Stored data entries
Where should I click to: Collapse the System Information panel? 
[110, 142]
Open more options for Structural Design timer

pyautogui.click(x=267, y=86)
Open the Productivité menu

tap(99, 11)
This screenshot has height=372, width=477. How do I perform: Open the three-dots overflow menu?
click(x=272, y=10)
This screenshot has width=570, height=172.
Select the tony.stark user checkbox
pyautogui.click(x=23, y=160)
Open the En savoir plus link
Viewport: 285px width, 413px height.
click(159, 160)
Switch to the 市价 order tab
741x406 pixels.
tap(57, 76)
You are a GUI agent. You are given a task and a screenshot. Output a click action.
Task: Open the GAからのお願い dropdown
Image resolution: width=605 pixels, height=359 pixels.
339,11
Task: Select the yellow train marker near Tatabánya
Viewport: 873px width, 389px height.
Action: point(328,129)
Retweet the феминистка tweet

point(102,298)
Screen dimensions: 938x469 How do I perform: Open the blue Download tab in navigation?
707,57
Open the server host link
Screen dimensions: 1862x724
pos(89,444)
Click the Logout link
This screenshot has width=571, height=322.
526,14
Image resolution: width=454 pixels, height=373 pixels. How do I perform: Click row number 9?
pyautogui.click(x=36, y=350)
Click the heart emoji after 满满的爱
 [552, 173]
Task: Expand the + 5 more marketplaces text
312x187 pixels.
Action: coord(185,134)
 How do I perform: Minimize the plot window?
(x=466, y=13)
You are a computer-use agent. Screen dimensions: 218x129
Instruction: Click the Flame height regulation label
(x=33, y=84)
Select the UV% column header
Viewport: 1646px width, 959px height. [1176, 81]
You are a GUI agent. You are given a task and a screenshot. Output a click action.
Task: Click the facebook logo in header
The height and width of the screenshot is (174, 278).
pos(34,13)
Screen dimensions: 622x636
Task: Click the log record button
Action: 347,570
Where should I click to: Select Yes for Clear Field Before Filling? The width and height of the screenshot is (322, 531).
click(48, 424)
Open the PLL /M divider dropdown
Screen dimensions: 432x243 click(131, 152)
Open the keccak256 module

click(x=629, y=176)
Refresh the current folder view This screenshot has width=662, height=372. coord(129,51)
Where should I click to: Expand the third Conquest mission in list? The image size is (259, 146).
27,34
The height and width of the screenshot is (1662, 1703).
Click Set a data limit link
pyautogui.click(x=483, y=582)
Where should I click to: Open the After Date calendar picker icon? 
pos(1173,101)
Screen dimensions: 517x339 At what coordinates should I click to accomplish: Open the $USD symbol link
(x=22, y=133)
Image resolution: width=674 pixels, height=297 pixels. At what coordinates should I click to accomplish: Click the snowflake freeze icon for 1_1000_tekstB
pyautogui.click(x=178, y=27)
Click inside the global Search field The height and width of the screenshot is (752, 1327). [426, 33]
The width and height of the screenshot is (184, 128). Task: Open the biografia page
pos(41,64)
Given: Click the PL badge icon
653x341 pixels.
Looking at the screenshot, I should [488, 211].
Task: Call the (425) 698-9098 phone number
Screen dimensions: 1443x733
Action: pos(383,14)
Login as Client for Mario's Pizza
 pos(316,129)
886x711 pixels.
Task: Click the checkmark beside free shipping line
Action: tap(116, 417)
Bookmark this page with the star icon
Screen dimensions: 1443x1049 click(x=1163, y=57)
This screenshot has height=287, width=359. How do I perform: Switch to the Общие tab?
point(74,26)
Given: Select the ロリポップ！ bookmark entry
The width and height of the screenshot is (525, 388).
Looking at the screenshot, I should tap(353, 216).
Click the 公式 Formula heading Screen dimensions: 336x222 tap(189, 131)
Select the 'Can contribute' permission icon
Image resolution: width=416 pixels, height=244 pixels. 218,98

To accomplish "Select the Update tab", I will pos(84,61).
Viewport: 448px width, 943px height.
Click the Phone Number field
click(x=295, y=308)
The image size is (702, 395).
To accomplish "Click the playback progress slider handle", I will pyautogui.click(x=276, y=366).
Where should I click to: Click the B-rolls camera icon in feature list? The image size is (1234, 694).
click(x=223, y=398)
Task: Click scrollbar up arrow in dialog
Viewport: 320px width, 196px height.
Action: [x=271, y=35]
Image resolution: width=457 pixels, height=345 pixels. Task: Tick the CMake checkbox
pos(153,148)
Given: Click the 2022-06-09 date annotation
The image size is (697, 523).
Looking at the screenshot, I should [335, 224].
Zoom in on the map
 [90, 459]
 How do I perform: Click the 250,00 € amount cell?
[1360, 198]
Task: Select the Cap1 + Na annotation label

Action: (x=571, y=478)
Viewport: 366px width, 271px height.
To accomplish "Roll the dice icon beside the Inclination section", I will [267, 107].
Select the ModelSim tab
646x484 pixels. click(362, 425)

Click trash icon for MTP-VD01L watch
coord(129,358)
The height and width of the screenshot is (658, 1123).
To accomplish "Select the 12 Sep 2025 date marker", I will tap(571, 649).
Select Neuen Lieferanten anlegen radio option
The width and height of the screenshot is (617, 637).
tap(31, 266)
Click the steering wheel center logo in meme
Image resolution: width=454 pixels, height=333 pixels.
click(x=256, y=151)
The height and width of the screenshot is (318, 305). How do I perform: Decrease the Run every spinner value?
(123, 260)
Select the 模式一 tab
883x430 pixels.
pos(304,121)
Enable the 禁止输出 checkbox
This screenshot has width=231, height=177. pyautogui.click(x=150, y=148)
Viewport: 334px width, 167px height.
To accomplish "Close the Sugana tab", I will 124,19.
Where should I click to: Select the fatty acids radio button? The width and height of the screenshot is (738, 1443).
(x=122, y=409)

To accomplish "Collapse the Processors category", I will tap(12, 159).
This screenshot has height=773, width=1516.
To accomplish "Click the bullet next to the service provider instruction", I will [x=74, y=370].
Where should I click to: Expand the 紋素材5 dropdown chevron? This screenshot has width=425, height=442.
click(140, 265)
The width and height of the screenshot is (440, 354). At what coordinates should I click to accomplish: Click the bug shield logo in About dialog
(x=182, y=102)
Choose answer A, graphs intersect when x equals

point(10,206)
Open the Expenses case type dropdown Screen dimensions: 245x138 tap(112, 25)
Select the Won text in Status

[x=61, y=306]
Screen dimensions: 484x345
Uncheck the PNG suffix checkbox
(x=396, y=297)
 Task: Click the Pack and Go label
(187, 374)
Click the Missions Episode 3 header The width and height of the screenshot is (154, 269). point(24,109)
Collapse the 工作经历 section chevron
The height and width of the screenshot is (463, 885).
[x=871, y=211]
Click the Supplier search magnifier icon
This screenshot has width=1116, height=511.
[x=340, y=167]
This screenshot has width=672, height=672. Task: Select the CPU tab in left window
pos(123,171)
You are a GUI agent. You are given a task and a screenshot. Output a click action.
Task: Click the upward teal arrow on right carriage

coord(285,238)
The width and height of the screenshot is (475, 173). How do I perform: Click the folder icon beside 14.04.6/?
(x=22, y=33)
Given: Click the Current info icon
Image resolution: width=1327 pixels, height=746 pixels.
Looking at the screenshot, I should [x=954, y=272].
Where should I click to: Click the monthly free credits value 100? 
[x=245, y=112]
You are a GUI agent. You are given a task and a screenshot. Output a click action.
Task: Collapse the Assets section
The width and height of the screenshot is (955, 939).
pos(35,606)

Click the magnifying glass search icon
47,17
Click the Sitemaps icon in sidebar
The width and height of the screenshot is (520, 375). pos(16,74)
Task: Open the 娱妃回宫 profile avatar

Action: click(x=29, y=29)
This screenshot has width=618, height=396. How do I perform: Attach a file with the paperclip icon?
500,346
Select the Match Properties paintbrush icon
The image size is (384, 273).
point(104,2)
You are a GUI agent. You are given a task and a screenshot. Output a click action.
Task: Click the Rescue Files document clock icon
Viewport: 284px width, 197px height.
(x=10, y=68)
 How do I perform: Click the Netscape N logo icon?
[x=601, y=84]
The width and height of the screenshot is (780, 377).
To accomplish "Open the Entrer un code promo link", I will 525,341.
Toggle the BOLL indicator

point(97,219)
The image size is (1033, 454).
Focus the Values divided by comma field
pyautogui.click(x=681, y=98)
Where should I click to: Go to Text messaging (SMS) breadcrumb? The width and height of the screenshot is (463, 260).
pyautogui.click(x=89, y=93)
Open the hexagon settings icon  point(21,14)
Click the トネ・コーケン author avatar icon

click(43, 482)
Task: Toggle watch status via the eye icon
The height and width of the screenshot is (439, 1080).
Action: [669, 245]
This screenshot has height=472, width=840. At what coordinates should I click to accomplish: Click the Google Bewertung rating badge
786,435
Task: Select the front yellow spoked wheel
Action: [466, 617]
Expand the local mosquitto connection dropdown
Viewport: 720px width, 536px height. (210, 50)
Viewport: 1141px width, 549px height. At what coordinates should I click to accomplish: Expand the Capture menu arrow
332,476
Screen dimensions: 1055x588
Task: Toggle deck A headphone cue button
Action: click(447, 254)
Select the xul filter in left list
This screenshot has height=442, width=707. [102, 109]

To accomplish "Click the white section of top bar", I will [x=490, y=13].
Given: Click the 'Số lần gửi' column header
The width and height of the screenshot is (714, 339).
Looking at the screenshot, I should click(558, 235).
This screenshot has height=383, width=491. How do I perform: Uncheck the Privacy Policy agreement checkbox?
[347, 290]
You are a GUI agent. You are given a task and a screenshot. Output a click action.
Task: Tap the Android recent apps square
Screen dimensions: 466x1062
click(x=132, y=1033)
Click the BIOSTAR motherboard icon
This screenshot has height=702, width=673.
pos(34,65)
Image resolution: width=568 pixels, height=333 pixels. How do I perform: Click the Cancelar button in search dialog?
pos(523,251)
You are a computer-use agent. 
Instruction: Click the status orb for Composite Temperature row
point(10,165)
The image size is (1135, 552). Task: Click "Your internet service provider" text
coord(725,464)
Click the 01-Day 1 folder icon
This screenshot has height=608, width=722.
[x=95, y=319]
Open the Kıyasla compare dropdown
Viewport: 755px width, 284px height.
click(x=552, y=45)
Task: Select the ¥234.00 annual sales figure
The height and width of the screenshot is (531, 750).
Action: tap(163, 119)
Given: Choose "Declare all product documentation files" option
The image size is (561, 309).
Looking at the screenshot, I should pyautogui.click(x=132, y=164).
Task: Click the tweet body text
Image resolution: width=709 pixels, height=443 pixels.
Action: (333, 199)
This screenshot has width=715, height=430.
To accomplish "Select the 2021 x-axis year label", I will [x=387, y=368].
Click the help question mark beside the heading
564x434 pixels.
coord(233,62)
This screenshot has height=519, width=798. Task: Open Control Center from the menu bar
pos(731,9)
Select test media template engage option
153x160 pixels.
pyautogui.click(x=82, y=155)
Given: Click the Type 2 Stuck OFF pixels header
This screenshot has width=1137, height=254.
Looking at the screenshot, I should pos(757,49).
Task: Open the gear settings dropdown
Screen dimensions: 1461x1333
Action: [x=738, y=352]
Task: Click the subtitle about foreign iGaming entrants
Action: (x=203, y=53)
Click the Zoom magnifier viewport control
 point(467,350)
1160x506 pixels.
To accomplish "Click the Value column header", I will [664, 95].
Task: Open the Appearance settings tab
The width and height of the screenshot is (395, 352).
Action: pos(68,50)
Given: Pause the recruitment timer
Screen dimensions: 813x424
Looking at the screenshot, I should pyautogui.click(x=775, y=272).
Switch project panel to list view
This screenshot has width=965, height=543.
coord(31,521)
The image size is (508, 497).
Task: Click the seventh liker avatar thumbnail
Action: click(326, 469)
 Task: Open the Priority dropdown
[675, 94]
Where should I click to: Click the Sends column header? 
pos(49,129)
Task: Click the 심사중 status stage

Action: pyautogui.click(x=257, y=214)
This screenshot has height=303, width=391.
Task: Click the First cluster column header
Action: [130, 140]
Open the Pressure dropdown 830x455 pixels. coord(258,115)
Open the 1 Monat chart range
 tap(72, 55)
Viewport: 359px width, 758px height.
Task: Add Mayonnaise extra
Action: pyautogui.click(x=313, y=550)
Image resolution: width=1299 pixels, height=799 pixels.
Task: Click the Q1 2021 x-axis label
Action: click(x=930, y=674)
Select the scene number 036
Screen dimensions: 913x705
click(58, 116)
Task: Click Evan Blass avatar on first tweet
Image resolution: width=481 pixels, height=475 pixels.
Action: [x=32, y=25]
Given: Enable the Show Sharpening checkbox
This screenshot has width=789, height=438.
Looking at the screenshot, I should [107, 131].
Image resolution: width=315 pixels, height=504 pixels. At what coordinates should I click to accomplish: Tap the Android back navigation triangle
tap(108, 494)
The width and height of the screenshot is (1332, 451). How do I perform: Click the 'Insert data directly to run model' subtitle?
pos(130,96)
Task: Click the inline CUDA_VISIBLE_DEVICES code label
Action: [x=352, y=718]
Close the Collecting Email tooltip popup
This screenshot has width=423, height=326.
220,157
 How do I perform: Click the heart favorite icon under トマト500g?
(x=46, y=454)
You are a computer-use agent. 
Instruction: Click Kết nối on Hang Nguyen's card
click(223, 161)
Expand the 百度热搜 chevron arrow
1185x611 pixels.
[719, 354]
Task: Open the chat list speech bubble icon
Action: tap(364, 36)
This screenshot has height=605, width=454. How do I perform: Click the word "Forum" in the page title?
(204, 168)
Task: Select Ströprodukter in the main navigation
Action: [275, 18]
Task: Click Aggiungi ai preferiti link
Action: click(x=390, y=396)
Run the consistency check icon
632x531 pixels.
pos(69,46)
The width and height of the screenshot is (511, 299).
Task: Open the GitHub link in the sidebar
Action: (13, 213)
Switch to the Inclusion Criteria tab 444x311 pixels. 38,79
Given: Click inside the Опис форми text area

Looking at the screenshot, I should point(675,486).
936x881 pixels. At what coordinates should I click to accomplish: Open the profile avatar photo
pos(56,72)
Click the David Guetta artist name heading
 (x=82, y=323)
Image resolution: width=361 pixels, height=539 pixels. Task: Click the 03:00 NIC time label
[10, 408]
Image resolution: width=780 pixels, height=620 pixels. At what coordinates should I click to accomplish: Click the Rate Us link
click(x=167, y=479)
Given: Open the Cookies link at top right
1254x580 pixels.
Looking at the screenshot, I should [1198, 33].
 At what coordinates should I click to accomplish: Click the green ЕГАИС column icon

◆ **Exercise objective**
Search the data above for the word "Close". Copy each line it is in.

◆ **Task solution**
To accomplish "Close the Sugana tab", I will 124,19.
Close the Collecting Email tooltip popup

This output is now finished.